● Written request
Quote the records word for word, beginning at the line that contains "You are a GUI" and ending with the last line of the records.

==============================

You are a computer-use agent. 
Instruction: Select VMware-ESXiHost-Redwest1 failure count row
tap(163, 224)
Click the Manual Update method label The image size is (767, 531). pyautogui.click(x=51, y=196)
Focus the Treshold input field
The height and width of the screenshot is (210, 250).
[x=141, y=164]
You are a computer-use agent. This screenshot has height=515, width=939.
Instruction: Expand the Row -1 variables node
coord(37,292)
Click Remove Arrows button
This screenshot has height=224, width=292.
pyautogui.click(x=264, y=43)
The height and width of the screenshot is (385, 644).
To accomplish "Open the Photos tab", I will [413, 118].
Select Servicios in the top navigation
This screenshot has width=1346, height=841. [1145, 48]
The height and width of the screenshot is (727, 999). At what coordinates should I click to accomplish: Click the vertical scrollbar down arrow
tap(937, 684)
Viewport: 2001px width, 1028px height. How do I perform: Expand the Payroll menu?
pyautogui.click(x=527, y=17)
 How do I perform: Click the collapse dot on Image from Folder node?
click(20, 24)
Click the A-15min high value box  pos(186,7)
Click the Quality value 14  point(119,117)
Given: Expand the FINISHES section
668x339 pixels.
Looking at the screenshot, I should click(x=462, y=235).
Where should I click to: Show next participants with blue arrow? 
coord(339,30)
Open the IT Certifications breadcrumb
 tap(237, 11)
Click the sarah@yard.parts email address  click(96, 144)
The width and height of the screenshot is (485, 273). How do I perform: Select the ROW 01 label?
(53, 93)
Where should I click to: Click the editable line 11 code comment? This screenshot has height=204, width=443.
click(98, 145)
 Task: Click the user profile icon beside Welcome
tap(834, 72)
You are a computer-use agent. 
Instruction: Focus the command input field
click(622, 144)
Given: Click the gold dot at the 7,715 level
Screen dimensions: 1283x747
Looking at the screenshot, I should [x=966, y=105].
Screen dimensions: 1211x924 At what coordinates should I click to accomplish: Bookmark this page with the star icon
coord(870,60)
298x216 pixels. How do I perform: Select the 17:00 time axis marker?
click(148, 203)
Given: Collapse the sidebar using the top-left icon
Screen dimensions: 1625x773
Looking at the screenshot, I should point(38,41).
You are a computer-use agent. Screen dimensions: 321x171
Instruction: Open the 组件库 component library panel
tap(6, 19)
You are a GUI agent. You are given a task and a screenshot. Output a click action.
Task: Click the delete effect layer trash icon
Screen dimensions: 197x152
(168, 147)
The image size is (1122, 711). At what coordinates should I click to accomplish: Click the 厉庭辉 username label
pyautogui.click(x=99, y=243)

==============================

● Answer for this exercise
You are a GUI agent. You are given a task and a screenshot. Output a click action.
Task: Click the delete effect layer trash icon
Screen dimensions: 197x152
(168, 147)
The image size is (1122, 711). At what coordinates should I click to accomplish: Click the 厉庭辉 username label
pyautogui.click(x=99, y=243)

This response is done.